**Records shown**
+ + + +
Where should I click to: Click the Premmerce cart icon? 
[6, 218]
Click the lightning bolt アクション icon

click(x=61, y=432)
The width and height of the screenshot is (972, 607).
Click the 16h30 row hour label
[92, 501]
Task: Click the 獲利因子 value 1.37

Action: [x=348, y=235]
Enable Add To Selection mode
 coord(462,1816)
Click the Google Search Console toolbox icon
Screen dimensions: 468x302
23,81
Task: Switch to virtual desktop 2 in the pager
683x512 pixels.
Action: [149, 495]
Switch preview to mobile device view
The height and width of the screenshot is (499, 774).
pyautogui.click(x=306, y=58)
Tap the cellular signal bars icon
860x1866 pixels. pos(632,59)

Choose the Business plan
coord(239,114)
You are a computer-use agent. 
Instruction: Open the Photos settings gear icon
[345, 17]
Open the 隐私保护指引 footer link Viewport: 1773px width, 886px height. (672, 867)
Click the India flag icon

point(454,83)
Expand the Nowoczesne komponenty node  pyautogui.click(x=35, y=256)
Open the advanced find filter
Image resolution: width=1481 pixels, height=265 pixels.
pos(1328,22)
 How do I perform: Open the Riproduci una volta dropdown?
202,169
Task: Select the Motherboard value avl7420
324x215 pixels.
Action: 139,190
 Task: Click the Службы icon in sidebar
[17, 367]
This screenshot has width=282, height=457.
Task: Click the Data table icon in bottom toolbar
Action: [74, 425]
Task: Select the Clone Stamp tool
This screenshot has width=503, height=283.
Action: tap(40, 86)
+ + + +
**Problem**
Reproduce all of the items above, substituting "Launch" for each occurrence of "Open". Leave everything else as it stands.

**Answer to the exercise**
Where should I click to: Click the Premmerce cart icon? 
[6, 218]
Click the lightning bolt アクション icon

click(x=61, y=432)
The width and height of the screenshot is (972, 607).
Click the 16h30 row hour label
[92, 501]
Task: Click the 獲利因子 value 1.37

Action: [x=348, y=235]
Enable Add To Selection mode
 coord(462,1816)
Click the Google Search Console toolbox icon
Screen dimensions: 468x302
23,81
Task: Switch to virtual desktop 2 in the pager
683x512 pixels.
Action: [149, 495]
Switch preview to mobile device view
The height and width of the screenshot is (499, 774).
pyautogui.click(x=306, y=58)
Tap the cellular signal bars icon
860x1866 pixels. pos(632,59)

Choose the Business plan
coord(239,114)
You are a computer-use agent. 
Instruction: Launch the Photos settings gear icon
[345, 17]
Launch the 隐私保护指引 footer link Viewport: 1773px width, 886px height. (672, 867)
Click the India flag icon

point(454,83)
Expand the Nowoczesne komponenty node  pyautogui.click(x=35, y=256)
Launch the advanced find filter
Image resolution: width=1481 pixels, height=265 pixels.
pos(1328,22)
 How do I perform: Launch the Riproduci una volta dropdown?
202,169
Task: Select the Motherboard value avl7420
324x215 pixels.
Action: 139,190
 Task: Click the Службы icon in sidebar
[17, 367]
This screenshot has width=282, height=457.
Task: Click the Data table icon in bottom toolbar
Action: [74, 425]
Task: Select the Clone Stamp tool
This screenshot has width=503, height=283.
Action: tap(40, 86)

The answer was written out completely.